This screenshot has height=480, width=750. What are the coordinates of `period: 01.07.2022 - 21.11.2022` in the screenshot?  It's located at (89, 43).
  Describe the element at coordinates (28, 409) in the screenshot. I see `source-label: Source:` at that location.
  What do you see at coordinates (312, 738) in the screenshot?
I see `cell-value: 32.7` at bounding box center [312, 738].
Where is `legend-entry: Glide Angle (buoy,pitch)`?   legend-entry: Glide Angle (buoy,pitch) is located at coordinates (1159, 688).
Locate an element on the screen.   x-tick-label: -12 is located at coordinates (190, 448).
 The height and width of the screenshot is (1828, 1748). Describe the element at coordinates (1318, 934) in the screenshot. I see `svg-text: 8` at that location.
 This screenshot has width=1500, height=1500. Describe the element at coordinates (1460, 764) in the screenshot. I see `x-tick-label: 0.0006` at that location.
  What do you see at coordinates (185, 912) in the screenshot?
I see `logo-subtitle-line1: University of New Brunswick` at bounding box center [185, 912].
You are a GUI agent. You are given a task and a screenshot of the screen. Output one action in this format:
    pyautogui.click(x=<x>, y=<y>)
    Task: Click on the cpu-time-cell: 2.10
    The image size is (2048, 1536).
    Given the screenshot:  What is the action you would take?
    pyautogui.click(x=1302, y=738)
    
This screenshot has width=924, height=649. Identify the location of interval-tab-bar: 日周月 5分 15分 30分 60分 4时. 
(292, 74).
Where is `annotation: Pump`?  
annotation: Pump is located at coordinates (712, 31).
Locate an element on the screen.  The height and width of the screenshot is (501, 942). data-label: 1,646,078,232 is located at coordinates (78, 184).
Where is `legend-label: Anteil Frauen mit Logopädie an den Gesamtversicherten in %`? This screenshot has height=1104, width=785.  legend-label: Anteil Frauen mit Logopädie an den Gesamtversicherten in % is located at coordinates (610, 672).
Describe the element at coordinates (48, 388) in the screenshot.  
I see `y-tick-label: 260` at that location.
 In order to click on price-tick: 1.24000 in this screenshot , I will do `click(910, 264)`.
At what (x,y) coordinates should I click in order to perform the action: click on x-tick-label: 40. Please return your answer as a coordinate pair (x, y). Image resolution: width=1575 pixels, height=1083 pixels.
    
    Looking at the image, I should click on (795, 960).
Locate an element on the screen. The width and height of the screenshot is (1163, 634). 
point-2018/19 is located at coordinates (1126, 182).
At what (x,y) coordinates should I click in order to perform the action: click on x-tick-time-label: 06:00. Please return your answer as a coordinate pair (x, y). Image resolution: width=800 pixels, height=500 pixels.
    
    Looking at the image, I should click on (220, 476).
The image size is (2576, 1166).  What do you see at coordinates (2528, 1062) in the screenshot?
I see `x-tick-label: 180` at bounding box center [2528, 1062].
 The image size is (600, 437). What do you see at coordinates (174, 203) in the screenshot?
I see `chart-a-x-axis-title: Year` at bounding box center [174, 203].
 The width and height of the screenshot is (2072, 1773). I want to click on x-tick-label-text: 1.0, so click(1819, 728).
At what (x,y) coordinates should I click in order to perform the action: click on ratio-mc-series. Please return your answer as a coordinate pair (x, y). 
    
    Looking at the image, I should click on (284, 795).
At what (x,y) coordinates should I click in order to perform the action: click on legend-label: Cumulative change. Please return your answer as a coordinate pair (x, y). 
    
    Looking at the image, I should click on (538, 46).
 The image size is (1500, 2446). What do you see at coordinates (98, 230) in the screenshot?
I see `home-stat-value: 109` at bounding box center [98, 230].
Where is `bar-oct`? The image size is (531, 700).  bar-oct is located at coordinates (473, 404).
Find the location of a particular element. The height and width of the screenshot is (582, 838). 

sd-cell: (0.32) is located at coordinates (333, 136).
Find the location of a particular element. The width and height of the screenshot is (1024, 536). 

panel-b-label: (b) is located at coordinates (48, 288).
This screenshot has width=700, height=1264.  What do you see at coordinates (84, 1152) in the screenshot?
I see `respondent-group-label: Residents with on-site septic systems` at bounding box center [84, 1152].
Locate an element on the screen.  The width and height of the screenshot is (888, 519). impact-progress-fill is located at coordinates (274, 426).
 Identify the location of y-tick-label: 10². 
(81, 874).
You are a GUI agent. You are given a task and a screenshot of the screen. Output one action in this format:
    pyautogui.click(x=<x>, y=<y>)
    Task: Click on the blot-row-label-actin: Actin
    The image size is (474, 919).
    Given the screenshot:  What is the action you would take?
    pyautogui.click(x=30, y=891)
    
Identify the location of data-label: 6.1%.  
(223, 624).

• Exercise:
Copy out every line of the data above word for word, with no changes.

• Written answer:
This screenshot has height=480, width=750. What are the coordinates of `period: 01.07.2022 - 21.11.2022` in the screenshot?  It's located at (89, 43).
  Describe the element at coordinates (28, 409) in the screenshot. I see `source-label: Source:` at that location.
  What do you see at coordinates (312, 738) in the screenshot?
I see `cell-value: 32.7` at bounding box center [312, 738].
Where is `legend-entry: Glide Angle (buoy,pitch)`?   legend-entry: Glide Angle (buoy,pitch) is located at coordinates (1159, 688).
Locate an element on the screen.   x-tick-label: -12 is located at coordinates (190, 448).
 The height and width of the screenshot is (1828, 1748). Describe the element at coordinates (1318, 934) in the screenshot. I see `svg-text: 8` at that location.
 This screenshot has width=1500, height=1500. Describe the element at coordinates (1460, 764) in the screenshot. I see `x-tick-label: 0.0006` at that location.
  What do you see at coordinates (185, 912) in the screenshot?
I see `logo-subtitle-line1: University of New Brunswick` at bounding box center [185, 912].
You are a GUI agent. You are given a task and a screenshot of the screen. Output one action in this format:
    pyautogui.click(x=<x>, y=<y>)
    Task: Click on the cpu-time-cell: 2.10
    The image size is (2048, 1536).
    Given the screenshot:  What is the action you would take?
    pyautogui.click(x=1302, y=738)
    
This screenshot has width=924, height=649. Identify the location of interval-tab-bar: 日周月 5分 15分 30分 60分 4时. 
(292, 74).
Where is `annotation: Pump`?  
annotation: Pump is located at coordinates (712, 31).
Locate an element on the screen.  The height and width of the screenshot is (501, 942). data-label: 1,646,078,232 is located at coordinates (78, 184).
Where is `legend-label: Anteil Frauen mit Logopädie an den Gesamtversicherten in %`? This screenshot has height=1104, width=785.  legend-label: Anteil Frauen mit Logopädie an den Gesamtversicherten in % is located at coordinates (610, 672).
Describe the element at coordinates (48, 388) in the screenshot.  
I see `y-tick-label: 260` at that location.
 In order to click on price-tick: 1.24000 in this screenshot , I will do `click(910, 264)`.
At what (x,y) coordinates should I click in order to perform the action: click on x-tick-label: 40. Please return your answer as a coordinate pair (x, y). Image resolution: width=1575 pixels, height=1083 pixels.
    
    Looking at the image, I should click on (795, 960).
Locate an element on the screen. The width and height of the screenshot is (1163, 634). 
point-2018/19 is located at coordinates (1126, 182).
At what (x,y) coordinates should I click in order to perform the action: click on x-tick-time-label: 06:00. Please return your answer as a coordinate pair (x, y). Image resolution: width=800 pixels, height=500 pixels.
    
    Looking at the image, I should click on (220, 476).
The image size is (2576, 1166).  What do you see at coordinates (2528, 1062) in the screenshot?
I see `x-tick-label: 180` at bounding box center [2528, 1062].
 The image size is (600, 437). What do you see at coordinates (174, 203) in the screenshot?
I see `chart-a-x-axis-title: Year` at bounding box center [174, 203].
 The width and height of the screenshot is (2072, 1773). I want to click on x-tick-label-text: 1.0, so click(1819, 728).
At what (x,y) coordinates should I click in order to perform the action: click on ratio-mc-series. Please return your answer as a coordinate pair (x, y). 
    
    Looking at the image, I should click on (284, 795).
At what (x,y) coordinates should I click in order to perform the action: click on legend-label: Cumulative change. Please return your answer as a coordinate pair (x, y). 
    
    Looking at the image, I should click on (538, 46).
 The image size is (1500, 2446). What do you see at coordinates (98, 230) in the screenshot?
I see `home-stat-value: 109` at bounding box center [98, 230].
Where is `bar-oct`? The image size is (531, 700).  bar-oct is located at coordinates (473, 404).
Find the location of a particular element. The height and width of the screenshot is (582, 838). 

sd-cell: (0.32) is located at coordinates (333, 136).
Find the location of a particular element. The width and height of the screenshot is (1024, 536). 

panel-b-label: (b) is located at coordinates (48, 288).
This screenshot has width=700, height=1264.  What do you see at coordinates (84, 1152) in the screenshot?
I see `respondent-group-label: Residents with on-site septic systems` at bounding box center [84, 1152].
Locate an element on the screen.  The width and height of the screenshot is (888, 519). impact-progress-fill is located at coordinates (274, 426).
 Identify the location of y-tick-label: 10². 
(81, 874).
You are a GUI agent. You are given a task and a screenshot of the screen. Output one action in this format:
    pyautogui.click(x=<x>, y=<y>)
    Task: Click on the blot-row-label-actin: Actin
    The image size is (474, 919).
    Given the screenshot:  What is the action you would take?
    pyautogui.click(x=30, y=891)
    
Identify the location of data-label: 6.1%.  
(223, 624).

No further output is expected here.